[ENTRIES SUPPLIED]:
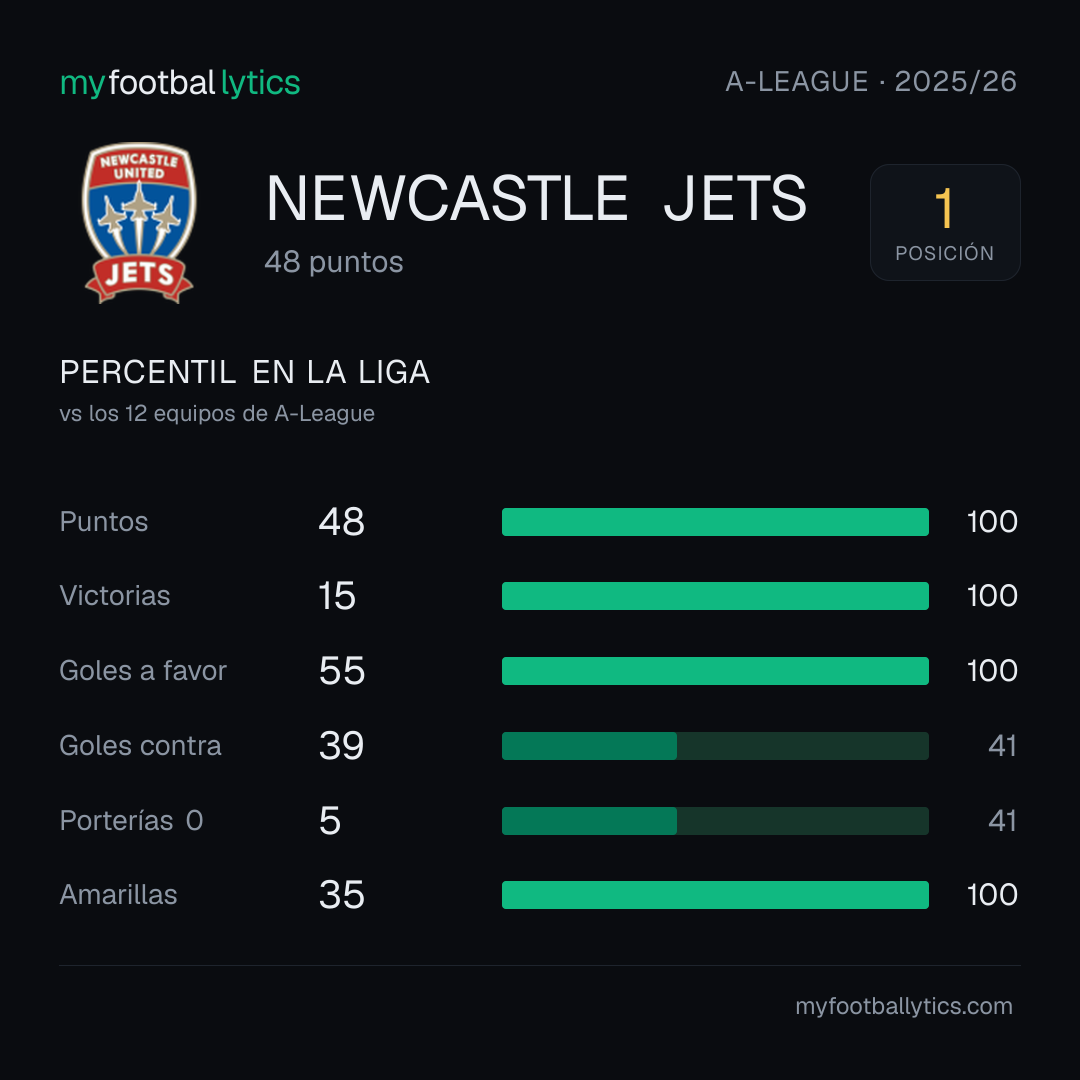Click the Amarillas percentile bar
Screen dimensions: 1080x1080
715,895
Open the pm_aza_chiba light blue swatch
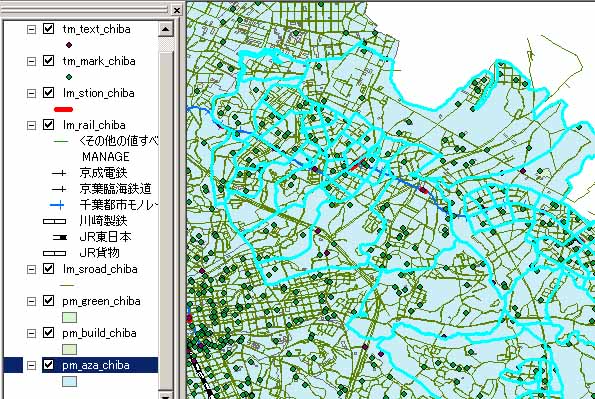 point(69,382)
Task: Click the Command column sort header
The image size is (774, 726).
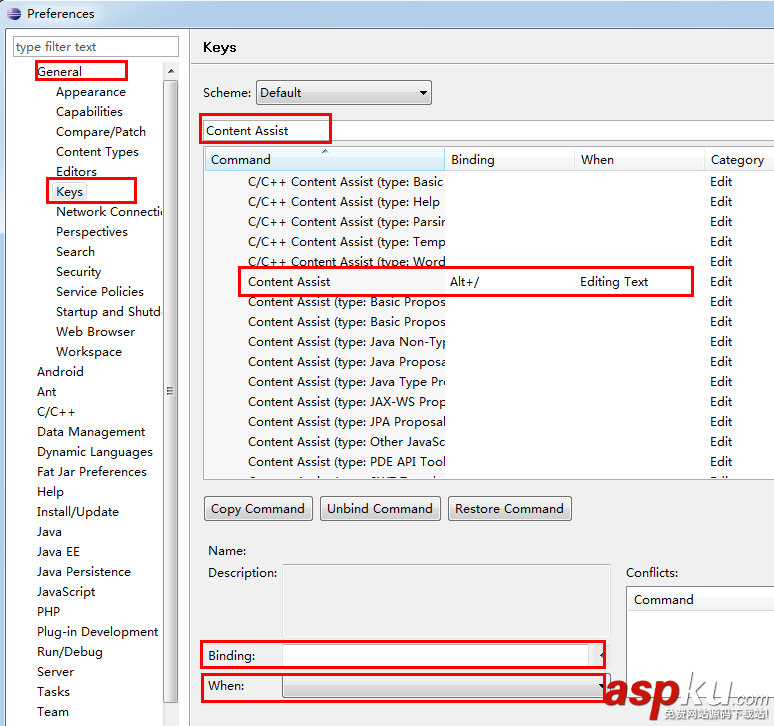Action: click(x=324, y=160)
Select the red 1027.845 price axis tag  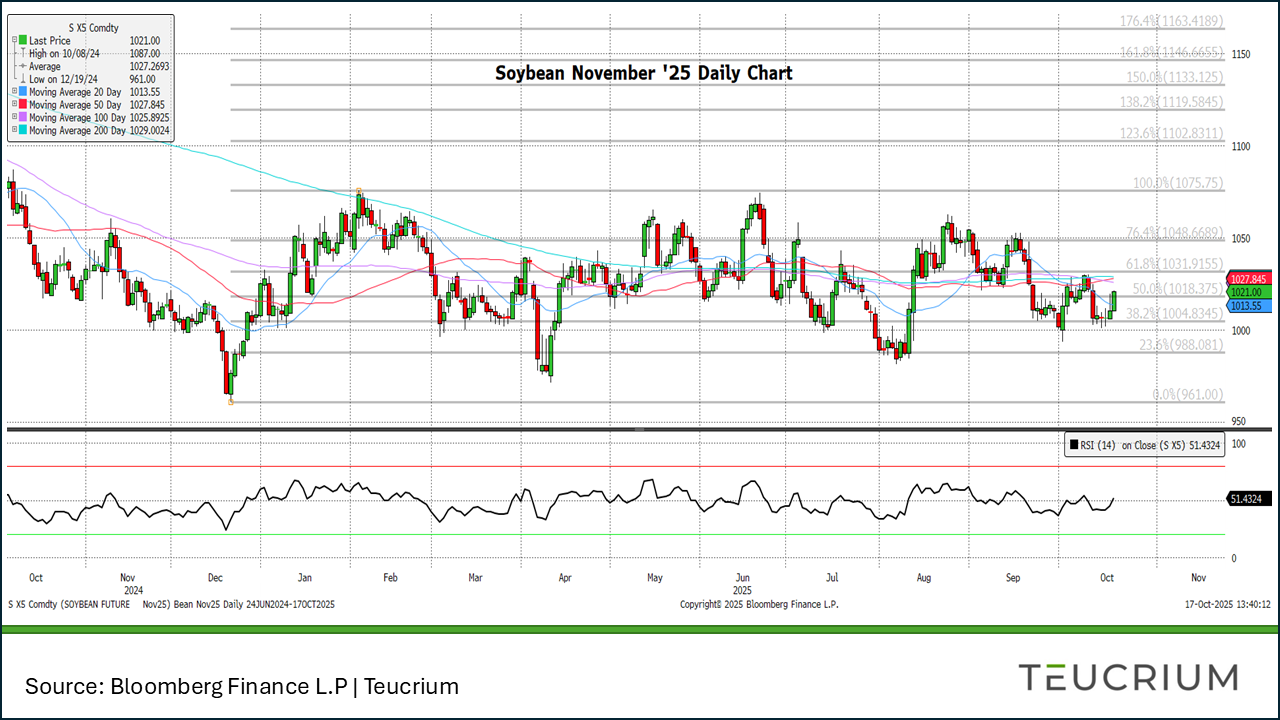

[DIRECTIONS]:
Repeat word for word, leaving out the pictures, each line of the records from the line that holds "Task: Click the Command column sort header" through the final one.

[PROBLEM SOLUTION]:
Task: Click the Command column sort header
The image size is (774, 726).
Action: click(x=324, y=160)
Select the red 1027.845 price axis tag  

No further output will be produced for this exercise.